I was a dinosaur by comparison. While I was at the show, I wandered through Avril Lavigne’s Abbey Dawn booth and didn't even recognize Avril Lavigne. I didn't even know that Avril Lavigne had a clothing line until later when I saw something on Joan River's Fashion Police show about how trashy Avril looked at WWD Magic. In my defense, I did recognize Betsy Johnson though. As Dr. Who would probably have said, Besty Johnson is cool.
I took Dash to the vet today for his regular antigen shot. His nurse was all excited about her upcoming wedding later this month. She and her husband to be are going to Tahiti for their honeymoon. They started saving for the trip over a year ago and are paying for the whole thing themselves. Is this a great country or what? Teenage fashion bloggers are rewriting the rules of journalism and young vet techs are vacationing in Tahiti. I don't care what people say. This is still the land of opportunity. The fact that I'm still making a decent living is practically an economic miracle in itself.
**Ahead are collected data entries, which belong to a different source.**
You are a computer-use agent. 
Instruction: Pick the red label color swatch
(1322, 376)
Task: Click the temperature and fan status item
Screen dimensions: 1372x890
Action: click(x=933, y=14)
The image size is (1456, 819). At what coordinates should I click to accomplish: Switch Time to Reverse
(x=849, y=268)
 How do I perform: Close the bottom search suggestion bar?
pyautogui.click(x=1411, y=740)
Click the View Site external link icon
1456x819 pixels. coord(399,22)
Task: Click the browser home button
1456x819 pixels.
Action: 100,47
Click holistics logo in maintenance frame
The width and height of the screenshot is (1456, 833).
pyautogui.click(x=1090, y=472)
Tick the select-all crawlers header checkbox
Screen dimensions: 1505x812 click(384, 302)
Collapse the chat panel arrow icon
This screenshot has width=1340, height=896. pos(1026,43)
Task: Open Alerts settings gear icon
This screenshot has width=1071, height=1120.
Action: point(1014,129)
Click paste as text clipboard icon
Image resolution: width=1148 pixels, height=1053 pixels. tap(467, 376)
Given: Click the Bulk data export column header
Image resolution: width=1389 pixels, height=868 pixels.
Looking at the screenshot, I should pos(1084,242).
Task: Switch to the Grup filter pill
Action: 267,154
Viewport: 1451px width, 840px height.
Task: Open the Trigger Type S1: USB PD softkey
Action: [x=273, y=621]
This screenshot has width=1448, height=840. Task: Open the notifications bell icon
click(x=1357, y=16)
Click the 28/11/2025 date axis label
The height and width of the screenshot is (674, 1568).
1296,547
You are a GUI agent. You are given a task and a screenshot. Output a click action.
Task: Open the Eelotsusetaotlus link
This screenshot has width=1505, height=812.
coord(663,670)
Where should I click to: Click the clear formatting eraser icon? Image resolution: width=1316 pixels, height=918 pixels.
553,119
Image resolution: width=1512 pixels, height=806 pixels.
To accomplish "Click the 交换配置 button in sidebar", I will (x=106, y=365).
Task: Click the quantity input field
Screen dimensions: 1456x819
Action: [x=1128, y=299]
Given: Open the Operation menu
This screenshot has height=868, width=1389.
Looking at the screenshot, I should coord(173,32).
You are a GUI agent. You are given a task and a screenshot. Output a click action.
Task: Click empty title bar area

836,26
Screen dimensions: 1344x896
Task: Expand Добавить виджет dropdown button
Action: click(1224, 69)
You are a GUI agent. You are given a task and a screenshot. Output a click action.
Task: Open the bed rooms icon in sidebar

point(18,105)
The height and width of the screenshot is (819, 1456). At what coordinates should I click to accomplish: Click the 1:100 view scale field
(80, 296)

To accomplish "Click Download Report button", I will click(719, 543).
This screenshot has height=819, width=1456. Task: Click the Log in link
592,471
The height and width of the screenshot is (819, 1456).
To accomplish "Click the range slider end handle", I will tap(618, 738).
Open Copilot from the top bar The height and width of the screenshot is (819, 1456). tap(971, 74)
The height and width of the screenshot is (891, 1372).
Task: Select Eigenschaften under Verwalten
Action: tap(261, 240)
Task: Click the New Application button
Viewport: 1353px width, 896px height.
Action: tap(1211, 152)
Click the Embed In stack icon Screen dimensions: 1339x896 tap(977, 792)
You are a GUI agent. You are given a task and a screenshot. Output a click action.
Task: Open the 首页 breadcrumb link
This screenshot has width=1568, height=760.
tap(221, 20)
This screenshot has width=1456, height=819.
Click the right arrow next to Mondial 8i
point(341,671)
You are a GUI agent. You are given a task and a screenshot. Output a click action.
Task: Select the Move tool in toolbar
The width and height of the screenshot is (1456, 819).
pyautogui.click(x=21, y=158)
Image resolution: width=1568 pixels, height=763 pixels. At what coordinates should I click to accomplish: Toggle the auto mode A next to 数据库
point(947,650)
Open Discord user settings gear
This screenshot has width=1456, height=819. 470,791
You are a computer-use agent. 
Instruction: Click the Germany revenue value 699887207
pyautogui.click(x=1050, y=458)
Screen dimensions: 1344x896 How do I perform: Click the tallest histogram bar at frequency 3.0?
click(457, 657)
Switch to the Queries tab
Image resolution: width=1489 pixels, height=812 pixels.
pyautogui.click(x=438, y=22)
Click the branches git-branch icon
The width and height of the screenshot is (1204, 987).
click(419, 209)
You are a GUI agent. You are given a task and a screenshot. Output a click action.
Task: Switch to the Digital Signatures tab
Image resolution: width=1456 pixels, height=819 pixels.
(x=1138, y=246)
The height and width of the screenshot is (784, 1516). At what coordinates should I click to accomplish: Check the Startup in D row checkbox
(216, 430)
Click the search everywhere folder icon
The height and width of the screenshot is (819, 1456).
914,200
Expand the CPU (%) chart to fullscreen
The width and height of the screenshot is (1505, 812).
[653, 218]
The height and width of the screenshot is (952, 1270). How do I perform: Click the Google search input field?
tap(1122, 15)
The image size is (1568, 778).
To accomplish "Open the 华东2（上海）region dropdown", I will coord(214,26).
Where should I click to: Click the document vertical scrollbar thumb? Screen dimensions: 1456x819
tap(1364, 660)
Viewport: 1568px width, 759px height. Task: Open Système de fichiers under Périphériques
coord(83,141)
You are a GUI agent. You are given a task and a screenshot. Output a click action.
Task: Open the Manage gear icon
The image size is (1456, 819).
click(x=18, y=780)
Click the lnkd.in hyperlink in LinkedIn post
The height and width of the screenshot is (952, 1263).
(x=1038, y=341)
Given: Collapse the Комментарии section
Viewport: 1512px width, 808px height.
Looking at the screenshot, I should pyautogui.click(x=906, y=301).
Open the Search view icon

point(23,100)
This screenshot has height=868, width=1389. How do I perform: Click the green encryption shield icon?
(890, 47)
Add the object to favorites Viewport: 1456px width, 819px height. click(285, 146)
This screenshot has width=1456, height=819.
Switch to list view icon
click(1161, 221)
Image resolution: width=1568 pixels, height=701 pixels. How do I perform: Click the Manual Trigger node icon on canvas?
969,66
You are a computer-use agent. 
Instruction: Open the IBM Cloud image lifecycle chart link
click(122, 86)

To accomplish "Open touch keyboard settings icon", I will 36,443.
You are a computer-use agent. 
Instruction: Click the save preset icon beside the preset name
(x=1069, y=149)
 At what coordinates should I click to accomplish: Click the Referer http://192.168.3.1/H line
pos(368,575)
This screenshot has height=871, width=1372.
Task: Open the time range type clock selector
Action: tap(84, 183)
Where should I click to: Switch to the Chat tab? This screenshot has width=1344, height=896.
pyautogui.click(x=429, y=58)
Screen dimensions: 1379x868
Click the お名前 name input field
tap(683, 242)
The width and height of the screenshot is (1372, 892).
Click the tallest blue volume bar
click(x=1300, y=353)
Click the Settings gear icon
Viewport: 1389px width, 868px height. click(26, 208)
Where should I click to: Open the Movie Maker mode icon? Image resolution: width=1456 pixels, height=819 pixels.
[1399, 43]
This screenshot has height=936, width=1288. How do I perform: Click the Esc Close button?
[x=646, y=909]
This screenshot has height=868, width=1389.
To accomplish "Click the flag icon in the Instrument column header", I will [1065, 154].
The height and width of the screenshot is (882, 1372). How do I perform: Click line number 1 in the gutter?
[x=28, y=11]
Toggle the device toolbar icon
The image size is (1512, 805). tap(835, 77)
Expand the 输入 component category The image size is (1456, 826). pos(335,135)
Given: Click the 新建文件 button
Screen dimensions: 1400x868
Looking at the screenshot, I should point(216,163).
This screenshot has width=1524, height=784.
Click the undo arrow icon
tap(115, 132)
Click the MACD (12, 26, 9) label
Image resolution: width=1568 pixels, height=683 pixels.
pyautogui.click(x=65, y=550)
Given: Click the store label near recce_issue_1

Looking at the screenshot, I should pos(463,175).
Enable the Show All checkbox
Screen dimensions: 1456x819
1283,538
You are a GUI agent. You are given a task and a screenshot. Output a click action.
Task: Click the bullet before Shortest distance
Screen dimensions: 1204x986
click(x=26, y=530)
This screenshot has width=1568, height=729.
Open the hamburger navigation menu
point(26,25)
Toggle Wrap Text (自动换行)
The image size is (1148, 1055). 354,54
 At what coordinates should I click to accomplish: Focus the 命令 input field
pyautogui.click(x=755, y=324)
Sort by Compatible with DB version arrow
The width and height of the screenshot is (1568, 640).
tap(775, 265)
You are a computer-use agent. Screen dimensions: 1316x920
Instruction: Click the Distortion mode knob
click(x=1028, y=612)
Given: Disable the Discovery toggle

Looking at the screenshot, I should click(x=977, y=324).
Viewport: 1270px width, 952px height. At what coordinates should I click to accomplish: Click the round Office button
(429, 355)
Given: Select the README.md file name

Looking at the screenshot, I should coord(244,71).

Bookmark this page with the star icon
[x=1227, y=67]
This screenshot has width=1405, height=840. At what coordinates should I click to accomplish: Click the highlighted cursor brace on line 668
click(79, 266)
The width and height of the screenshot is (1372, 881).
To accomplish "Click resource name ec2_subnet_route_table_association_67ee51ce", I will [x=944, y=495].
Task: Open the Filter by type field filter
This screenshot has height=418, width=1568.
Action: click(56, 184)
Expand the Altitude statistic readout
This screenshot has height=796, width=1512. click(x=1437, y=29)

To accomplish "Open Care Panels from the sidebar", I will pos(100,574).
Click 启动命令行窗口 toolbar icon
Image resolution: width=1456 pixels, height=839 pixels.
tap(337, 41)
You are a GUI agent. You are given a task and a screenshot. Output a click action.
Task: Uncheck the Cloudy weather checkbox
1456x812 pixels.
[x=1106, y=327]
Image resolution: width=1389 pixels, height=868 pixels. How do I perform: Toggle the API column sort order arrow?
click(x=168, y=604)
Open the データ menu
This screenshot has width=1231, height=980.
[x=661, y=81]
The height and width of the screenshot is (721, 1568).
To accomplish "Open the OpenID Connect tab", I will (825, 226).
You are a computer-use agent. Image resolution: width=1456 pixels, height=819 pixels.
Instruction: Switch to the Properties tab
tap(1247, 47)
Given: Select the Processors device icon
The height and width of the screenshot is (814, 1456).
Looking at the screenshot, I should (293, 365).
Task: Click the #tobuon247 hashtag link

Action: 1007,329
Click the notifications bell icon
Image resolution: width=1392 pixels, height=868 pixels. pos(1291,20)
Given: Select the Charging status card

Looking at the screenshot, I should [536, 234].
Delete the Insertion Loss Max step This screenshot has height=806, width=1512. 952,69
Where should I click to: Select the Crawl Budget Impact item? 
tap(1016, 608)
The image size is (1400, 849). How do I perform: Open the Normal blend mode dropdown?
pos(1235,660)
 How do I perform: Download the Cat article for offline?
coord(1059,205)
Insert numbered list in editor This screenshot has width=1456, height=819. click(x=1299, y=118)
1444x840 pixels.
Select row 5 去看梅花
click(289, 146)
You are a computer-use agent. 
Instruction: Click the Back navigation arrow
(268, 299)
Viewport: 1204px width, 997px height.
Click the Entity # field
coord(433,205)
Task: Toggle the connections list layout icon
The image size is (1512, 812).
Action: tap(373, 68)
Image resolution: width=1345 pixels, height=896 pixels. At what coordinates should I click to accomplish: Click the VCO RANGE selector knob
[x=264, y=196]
The dogs and I will have another opportunity to deal with a repairman in the house tomorrow. The U-verse technician is coming over to see if he can get our broadband service working properly again. I guess there's no three strikes and you're out rule in the telecom business. All of these companies continue to sign up new customers as fast as they can, while simultaneously doing their best to drive their existing customers crazy. Probably people like me are part of the problem. I used to be happy with a simple 300 baud modem. Now, I'm pissed if I can't upload a 10 MB file in two seconds.